People often look at me as if I had three heads and just landed from Mars when I tell them that I majored in Latin American studies – with a degree in business. The confusion often deepens when I say that my degree is bilingual, instructed in both of Canada's official languages – in Alberta. And the whole thing gets really mind-boggling when I say that about a quarter of my classes were taught in Spanish.
After attending the Alberta School of Business, I went to law school. A law degree is arguably one of the most prestigious, versatile and multifaceted degrees to be had in Canada.
However, while I enjoyed my years in law school and am grateful to have had the opportunity and financial resources to receive a legal education in Canada, I found myself continuously challenged by the cookie cutter.
Get good grades so you can get a summering position. Get a job at a good law firm so you can secure an articling position. Get that articling job so you can learn as much as you can. Get hired back, and become a good lawyer.
Follow this path and you will not fall into the despair of debt, joblessness and social embarrassment.
There are many truths and realities the cookie cutter encompasses. However, the effect of a cookie-cutter-framed legal education is that it excludes and mistakenly confuses other assets and forces, which often transcend the law, as irrelevant or less important. Thus, learning another language, discovering another way of life or prioritizing an international dimension to one's education is shoved to the sidelines.

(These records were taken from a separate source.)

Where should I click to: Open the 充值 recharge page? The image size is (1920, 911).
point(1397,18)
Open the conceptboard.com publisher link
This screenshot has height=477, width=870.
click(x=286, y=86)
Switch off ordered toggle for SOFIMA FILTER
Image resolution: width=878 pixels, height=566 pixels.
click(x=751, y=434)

The educational experience that the cookie cutter promotes becomes even more troubling in the Canadian context where there are two official languages and two legal traditions, making bilingualism and bijuralism unique and central to our democracy. Indeed, when laws are co-written in English and French at Parliament, both versions have equal force of law. Lawyers should consequently understand both versions in order to appreciate the entirety of the law, and to offer the best possible advice to their clients. Failing to do so could present significant practical, legal and ethical issues for practitioners.
Likewise, federal legislation is required to take into account both of Canada's judicial traditions, common law and civil law. In certain cases, a failure to comprehend the distinct nature and genesis of both legal systems may pose a challenge for lawyers seeking to fully understand the construction of federal statute.

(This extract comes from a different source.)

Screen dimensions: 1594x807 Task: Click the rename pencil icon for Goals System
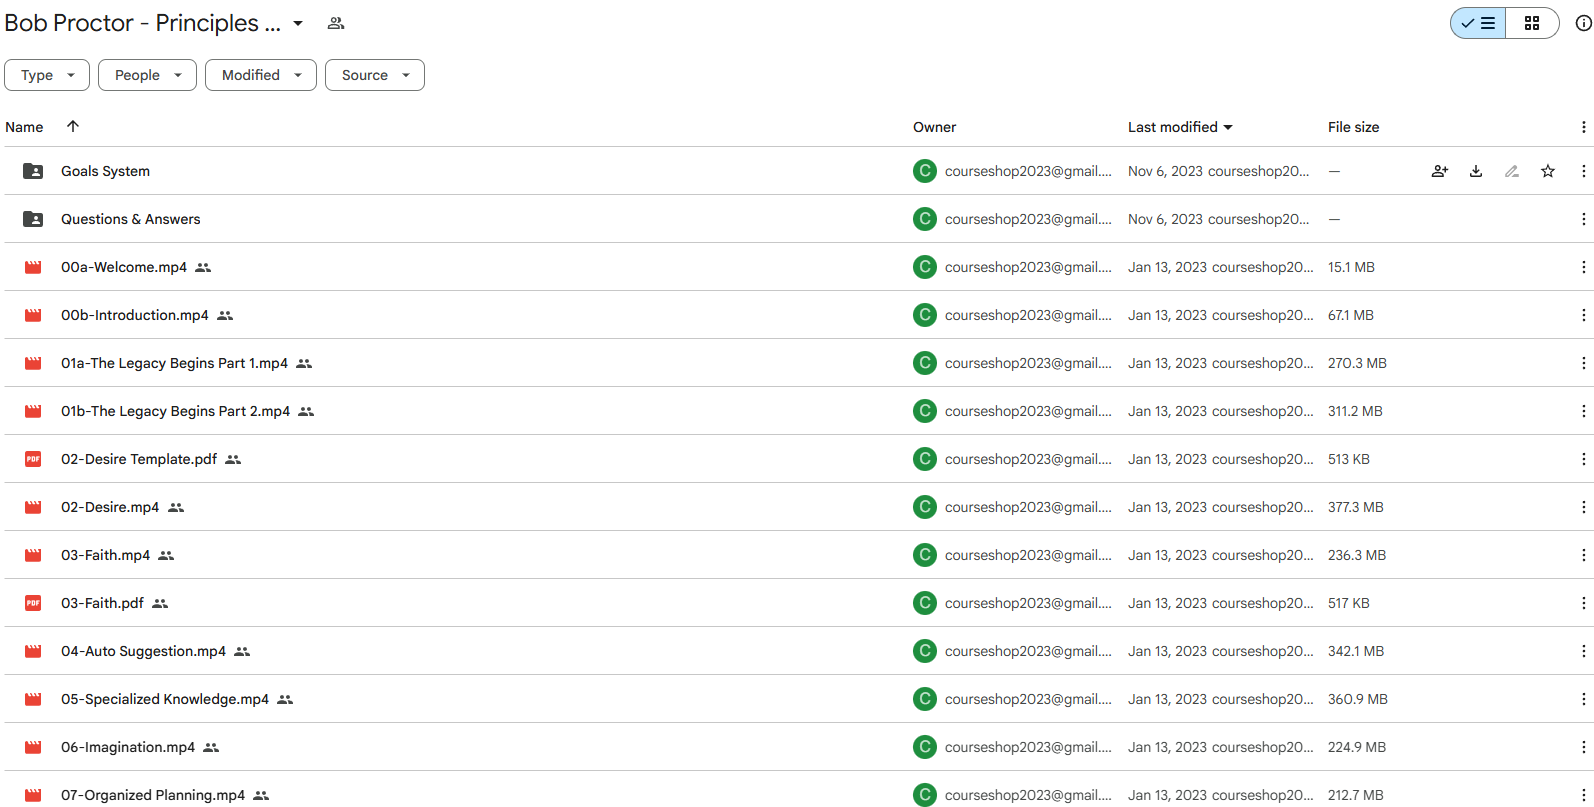pos(1511,171)
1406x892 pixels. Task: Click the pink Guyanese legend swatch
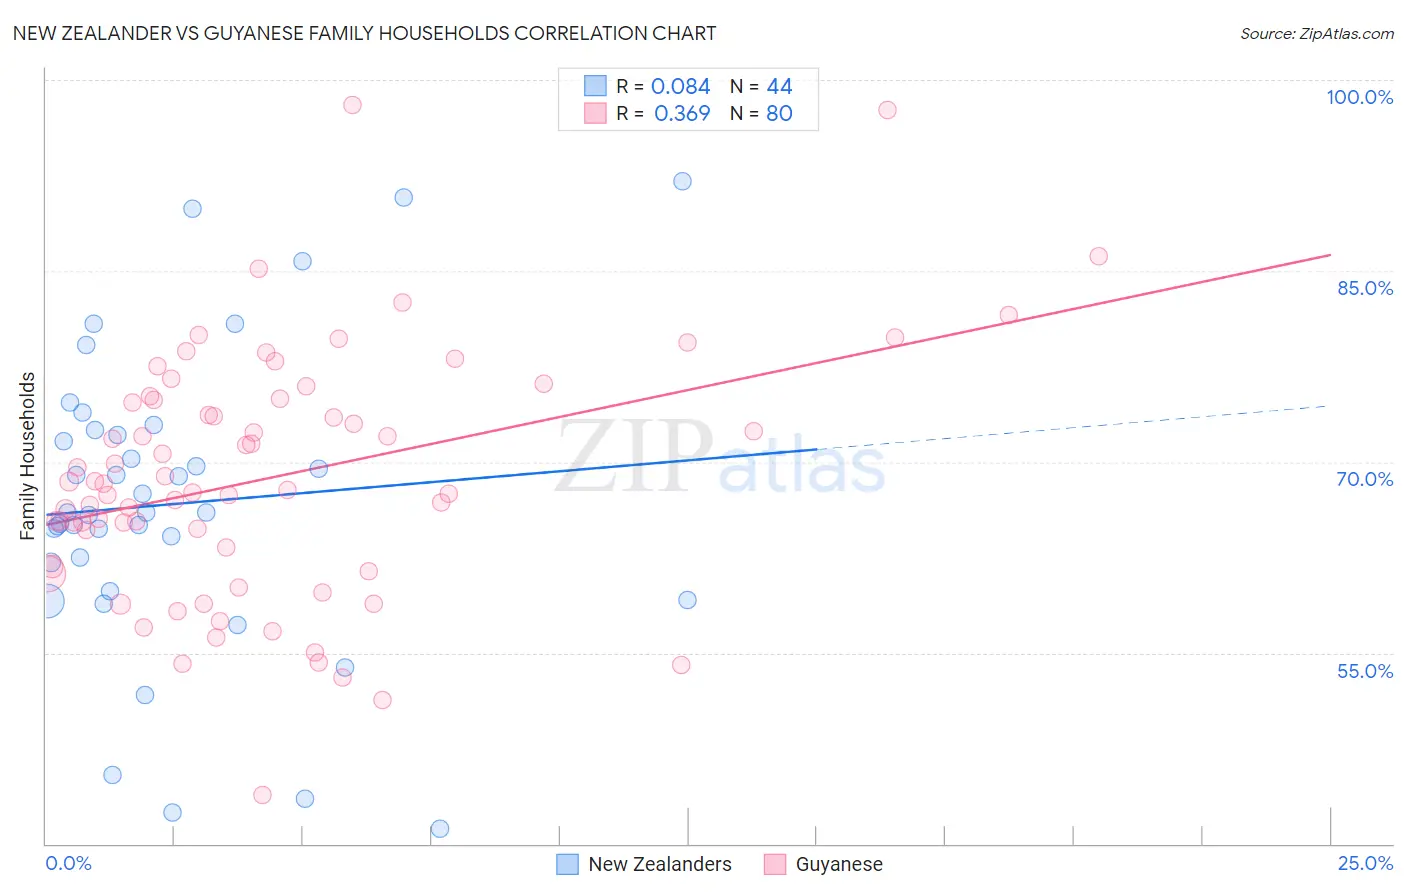click(x=775, y=864)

Regarding indigenous peoples, territorial governments have passed legislation giving certain autochthonous languages official status. Likewise, the Supreme Court of Canada has recognized that distinct indigenous legal structures existed prior to European contact, many of which still exist today.
In a country so rich in diversity, history and culture, I can't help but ask myself: Are law schools in Canada doing enough to encourage students to take classes outside the traditional field of the law? What if it were mandatory, or at least possible, for students to take two or three "extralegal" courses? Learn another language, go on an exchange, study the history of a foreign nation or deepen your understanding of a Canadian-related issue. Do something you didn't have the chance to do in your undergraduate or masters studies.

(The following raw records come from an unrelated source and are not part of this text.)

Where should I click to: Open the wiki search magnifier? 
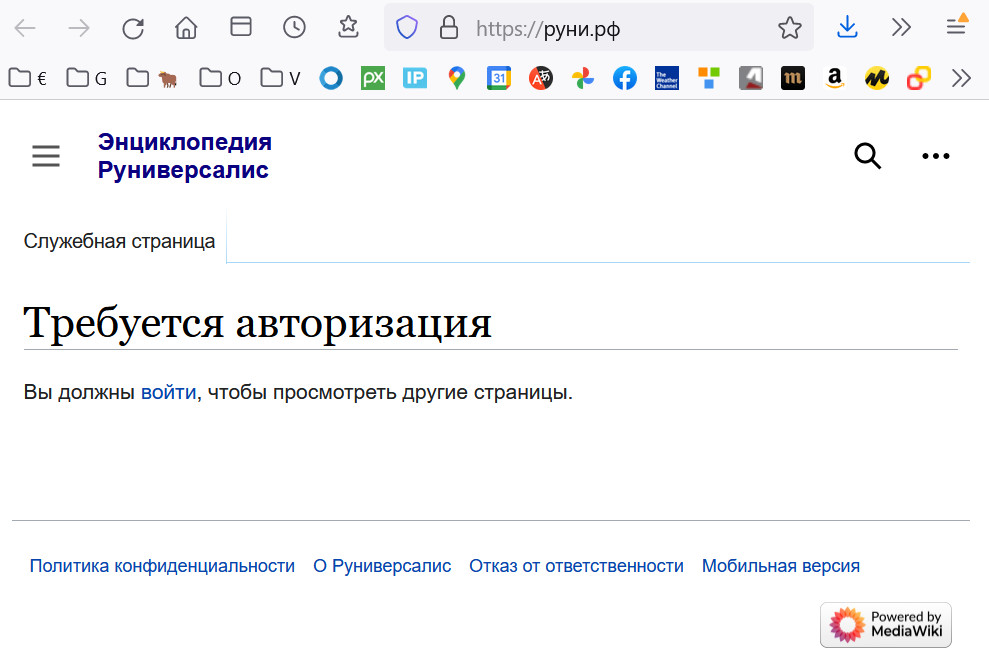[867, 156]
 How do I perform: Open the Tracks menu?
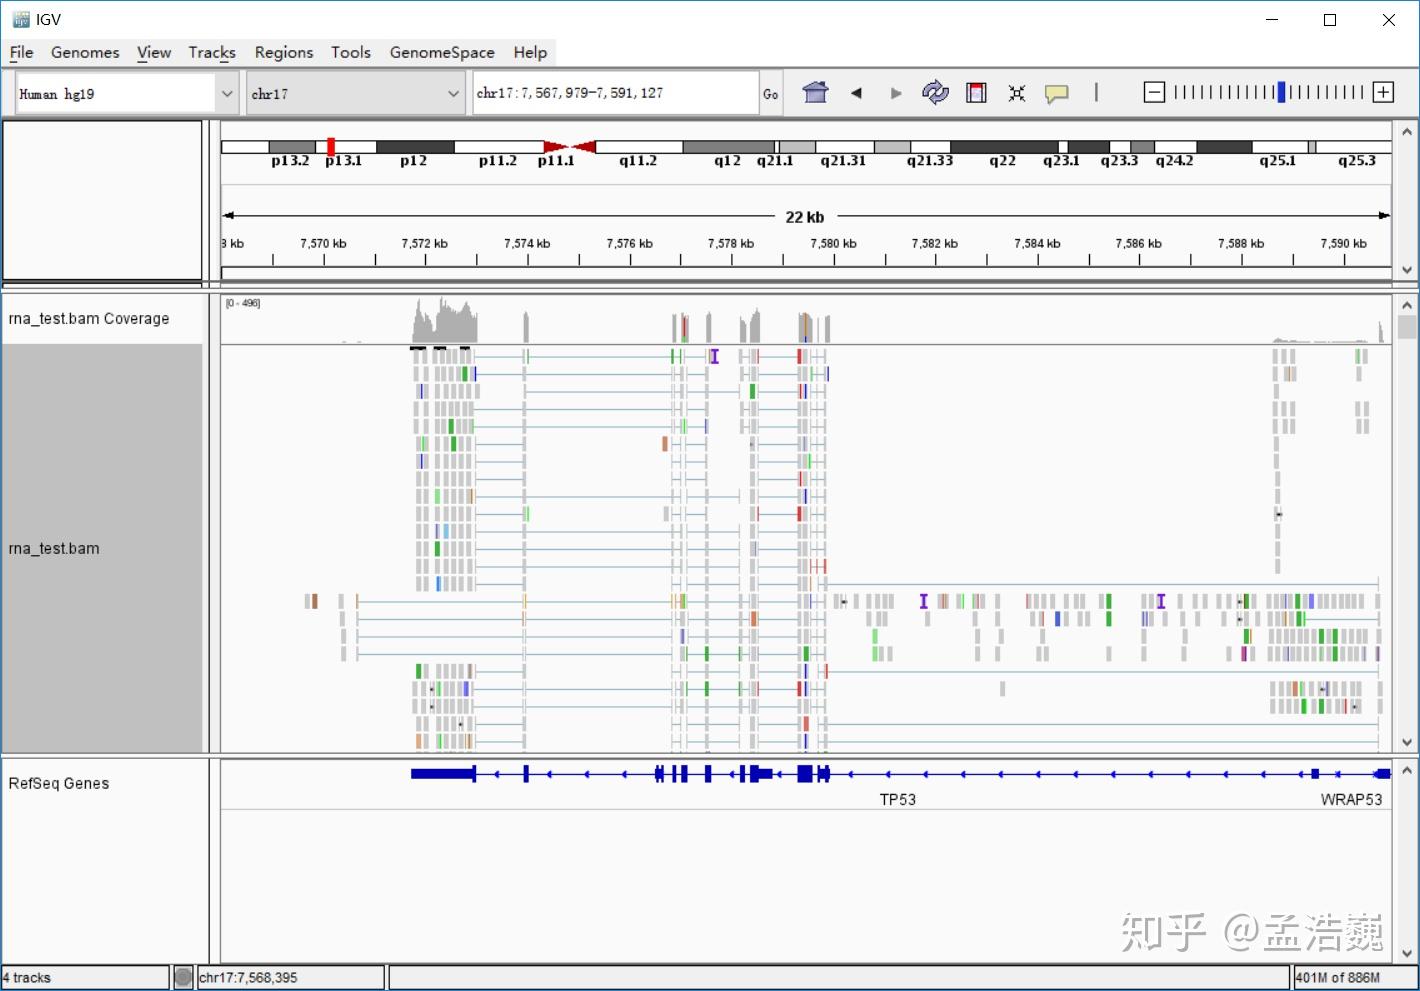click(x=212, y=52)
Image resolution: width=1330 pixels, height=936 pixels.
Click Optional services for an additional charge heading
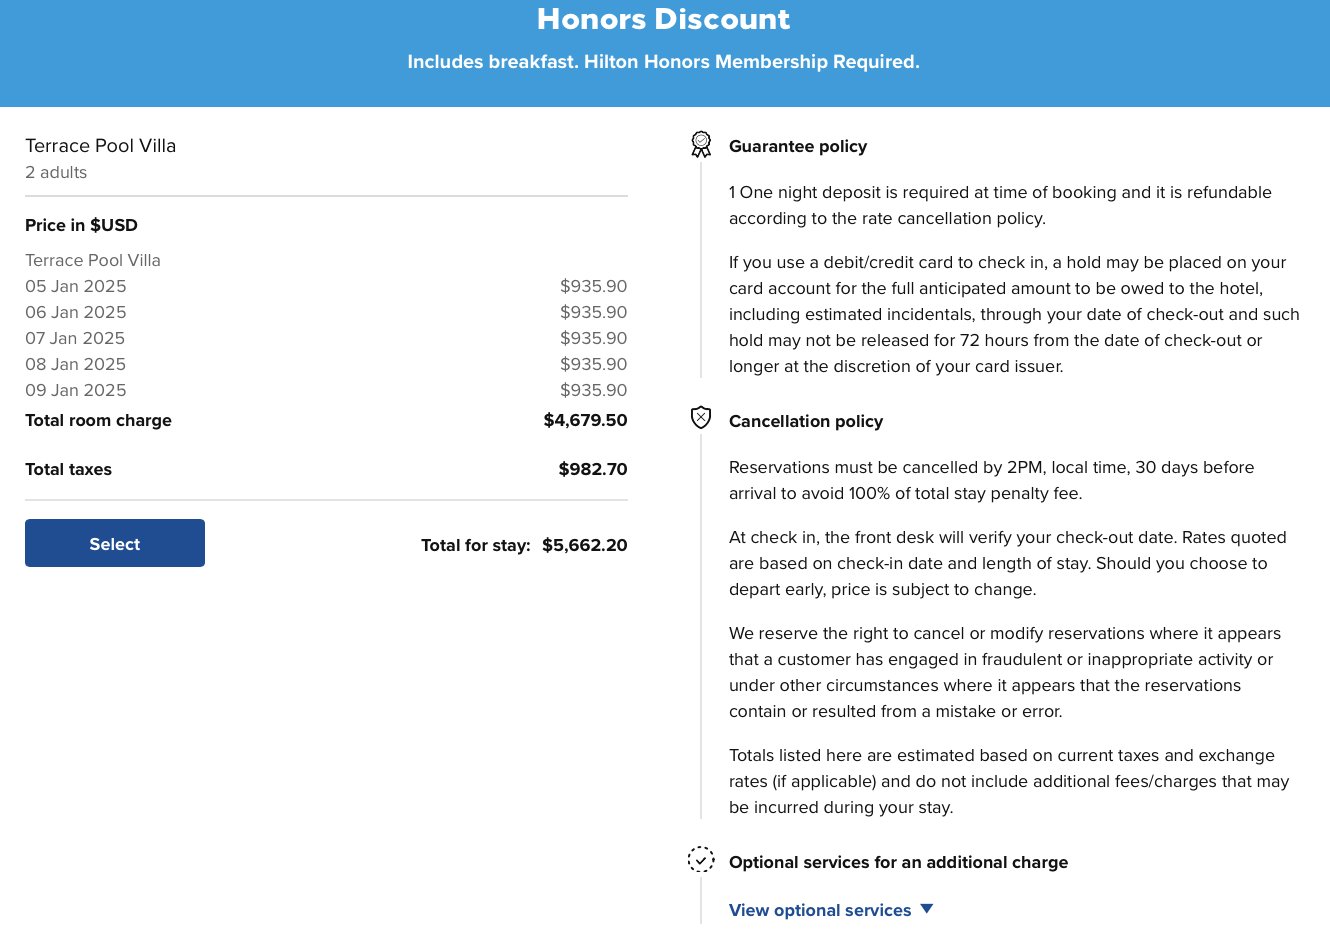898,862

Ignoring other fields of pertinence to a lawyer's profession – something as simple and basic as learning another official language to wholly understand the idiom of law in which you seek to practise – is not only illogical and rather silly; it's irresponsible.
If I have learned one thing throughout my time in law school, it is the importance of being complete. Learn a little more every day. Indulge in the plurality of your interests. Do something wild and self-fulfilling. The opportunities are there – now more than ever.
Prospective students often ask how one should manage to integrate extralegal related interests into one's professional education.
Defy the cookie cutter, and seek mentors who have defied it. Even if your ideas, creativity and innovation have completely butchered its perfect shape and form, you'll be a better human and professional in the end.